-- Saved data entries --
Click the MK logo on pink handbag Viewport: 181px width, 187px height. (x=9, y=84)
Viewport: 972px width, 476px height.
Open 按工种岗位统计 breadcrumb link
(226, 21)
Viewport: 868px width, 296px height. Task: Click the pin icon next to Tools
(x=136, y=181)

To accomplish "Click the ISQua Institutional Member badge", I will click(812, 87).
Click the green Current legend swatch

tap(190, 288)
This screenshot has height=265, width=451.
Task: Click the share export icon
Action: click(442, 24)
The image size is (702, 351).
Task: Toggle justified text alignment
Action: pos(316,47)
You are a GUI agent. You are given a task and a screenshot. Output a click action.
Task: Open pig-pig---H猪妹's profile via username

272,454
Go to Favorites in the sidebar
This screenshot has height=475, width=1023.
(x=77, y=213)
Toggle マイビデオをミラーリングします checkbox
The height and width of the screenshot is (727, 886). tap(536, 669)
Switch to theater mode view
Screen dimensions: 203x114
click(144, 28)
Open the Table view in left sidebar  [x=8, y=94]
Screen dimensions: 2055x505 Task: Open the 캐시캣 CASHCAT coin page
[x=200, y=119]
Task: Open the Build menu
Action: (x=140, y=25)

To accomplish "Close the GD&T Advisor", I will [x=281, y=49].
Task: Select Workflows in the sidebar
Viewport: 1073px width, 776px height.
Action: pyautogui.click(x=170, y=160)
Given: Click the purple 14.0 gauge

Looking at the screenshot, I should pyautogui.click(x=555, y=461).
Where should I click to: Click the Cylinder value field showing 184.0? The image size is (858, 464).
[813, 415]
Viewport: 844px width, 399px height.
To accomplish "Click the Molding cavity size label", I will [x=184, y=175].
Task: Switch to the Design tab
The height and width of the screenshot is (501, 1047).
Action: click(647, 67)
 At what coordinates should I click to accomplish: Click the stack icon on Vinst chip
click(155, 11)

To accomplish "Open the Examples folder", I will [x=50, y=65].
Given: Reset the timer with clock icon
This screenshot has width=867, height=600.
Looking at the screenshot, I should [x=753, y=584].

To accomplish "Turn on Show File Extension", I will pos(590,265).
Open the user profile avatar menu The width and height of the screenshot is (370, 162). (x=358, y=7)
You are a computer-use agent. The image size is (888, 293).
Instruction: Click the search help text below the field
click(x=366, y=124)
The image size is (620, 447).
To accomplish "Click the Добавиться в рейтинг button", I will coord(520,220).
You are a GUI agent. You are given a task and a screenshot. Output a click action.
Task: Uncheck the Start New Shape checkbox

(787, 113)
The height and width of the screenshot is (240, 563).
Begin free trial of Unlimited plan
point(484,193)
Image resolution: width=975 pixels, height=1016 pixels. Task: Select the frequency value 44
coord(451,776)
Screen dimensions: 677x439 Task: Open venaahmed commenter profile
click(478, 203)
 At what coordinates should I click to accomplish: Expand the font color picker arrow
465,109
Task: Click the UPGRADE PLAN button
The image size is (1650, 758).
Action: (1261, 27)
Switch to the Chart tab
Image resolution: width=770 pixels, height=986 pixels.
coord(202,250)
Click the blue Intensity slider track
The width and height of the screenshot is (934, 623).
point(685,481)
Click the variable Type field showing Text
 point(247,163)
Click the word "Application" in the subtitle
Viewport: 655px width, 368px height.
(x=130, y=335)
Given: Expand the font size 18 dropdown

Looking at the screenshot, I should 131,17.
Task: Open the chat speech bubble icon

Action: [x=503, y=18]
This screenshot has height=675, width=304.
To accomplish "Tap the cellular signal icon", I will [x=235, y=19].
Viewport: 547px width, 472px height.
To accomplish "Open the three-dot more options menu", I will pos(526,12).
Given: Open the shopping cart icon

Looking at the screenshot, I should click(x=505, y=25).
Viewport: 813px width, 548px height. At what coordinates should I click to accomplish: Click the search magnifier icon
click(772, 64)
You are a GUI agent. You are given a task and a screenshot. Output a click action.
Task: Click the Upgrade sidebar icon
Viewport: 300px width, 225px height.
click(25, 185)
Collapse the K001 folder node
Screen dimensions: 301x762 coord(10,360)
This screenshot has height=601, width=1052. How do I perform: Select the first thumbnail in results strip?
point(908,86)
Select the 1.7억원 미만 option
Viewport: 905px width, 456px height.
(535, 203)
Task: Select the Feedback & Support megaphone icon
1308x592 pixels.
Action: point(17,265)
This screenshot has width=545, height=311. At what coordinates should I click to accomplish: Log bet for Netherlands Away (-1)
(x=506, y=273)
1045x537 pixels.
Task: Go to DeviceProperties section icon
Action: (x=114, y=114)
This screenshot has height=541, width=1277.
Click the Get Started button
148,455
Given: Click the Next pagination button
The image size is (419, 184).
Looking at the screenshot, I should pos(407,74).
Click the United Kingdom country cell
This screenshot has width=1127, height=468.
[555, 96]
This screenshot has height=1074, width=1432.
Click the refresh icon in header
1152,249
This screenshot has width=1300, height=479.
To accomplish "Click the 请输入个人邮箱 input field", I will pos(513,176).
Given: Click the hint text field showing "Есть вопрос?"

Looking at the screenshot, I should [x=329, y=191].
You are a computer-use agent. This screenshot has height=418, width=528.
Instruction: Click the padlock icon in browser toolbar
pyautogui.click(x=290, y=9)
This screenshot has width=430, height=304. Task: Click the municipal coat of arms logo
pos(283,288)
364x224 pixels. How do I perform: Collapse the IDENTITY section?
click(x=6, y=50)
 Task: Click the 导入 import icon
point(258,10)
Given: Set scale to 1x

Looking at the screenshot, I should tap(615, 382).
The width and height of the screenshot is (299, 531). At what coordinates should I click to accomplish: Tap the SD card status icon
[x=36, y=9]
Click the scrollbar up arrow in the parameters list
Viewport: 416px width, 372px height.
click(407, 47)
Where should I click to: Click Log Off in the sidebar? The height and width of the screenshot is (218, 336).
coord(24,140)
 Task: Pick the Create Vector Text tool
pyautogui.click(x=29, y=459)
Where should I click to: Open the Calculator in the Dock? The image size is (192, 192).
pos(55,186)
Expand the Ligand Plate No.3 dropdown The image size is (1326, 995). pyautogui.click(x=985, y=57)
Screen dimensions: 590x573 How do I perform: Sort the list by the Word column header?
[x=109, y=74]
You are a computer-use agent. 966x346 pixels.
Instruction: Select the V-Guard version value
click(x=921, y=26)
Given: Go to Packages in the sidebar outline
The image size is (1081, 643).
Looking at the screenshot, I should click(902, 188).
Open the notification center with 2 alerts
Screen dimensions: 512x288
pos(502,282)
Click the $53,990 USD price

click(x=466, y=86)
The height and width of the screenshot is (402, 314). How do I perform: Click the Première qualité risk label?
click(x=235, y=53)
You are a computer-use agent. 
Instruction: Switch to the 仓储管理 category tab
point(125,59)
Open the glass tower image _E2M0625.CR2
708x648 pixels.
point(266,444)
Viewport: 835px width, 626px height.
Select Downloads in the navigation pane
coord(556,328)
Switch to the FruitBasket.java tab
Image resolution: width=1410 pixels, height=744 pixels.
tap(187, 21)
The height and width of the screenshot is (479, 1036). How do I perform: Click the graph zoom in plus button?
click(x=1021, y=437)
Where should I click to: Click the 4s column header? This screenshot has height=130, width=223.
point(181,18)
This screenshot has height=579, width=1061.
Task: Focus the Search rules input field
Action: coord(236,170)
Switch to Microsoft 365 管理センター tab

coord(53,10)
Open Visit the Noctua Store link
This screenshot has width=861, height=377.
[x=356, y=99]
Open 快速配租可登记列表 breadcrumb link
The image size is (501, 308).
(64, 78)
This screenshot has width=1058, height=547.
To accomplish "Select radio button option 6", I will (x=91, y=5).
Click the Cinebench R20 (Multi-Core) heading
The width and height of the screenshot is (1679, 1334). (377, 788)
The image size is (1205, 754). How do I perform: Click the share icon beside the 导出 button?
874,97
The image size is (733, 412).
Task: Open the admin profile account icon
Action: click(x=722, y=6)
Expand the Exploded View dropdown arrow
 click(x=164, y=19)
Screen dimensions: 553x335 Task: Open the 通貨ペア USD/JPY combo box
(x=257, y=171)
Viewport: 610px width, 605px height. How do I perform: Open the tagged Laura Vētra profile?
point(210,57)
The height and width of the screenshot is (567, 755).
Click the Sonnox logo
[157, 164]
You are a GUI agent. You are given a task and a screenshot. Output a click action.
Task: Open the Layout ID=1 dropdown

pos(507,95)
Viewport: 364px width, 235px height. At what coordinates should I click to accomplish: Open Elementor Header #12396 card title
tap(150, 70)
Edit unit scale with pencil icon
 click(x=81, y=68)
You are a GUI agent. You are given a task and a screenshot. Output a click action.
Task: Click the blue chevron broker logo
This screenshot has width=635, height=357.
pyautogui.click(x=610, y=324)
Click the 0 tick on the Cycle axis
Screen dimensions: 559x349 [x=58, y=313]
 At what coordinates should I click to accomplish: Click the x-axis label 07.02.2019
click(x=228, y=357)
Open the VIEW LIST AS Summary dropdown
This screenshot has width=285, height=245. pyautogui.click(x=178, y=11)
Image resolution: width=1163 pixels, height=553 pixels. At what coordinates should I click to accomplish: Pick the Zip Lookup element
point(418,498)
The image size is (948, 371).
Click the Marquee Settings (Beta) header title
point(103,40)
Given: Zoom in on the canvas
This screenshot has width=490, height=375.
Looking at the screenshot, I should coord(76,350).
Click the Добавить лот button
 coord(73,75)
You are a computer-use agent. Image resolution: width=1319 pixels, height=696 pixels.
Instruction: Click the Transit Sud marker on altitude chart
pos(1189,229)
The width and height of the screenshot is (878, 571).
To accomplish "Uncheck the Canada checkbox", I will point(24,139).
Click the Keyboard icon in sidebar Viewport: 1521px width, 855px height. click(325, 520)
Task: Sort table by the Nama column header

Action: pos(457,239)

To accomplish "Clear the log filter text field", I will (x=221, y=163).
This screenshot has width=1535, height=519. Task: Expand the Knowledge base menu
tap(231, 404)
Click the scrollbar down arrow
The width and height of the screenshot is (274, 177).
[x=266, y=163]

-- Exercise description --
Take the stretch of lines above from the one containing "Collapse the K001 folder node" through the one containing "Given: Click the Next pagination button" and repeat it exactly, adding no other line.

-- Answer to the exercise --
Collapse the K001 folder node
Screen dimensions: 301x762 coord(10,360)
This screenshot has height=601, width=1052. How do I perform: Select the first thumbnail in results strip?
point(908,86)
Select the 1.7억원 미만 option
Viewport: 905px width, 456px height.
(535, 203)
Task: Select the Feedback & Support megaphone icon
1308x592 pixels.
Action: point(17,265)
This screenshot has width=545, height=311. At what coordinates should I click to accomplish: Log bet for Netherlands Away (-1)
(x=506, y=273)
1045x537 pixels.
Task: Go to DeviceProperties section icon
Action: (x=114, y=114)
This screenshot has height=541, width=1277.
Click the Get Started button
148,455
Given: Click the Next pagination button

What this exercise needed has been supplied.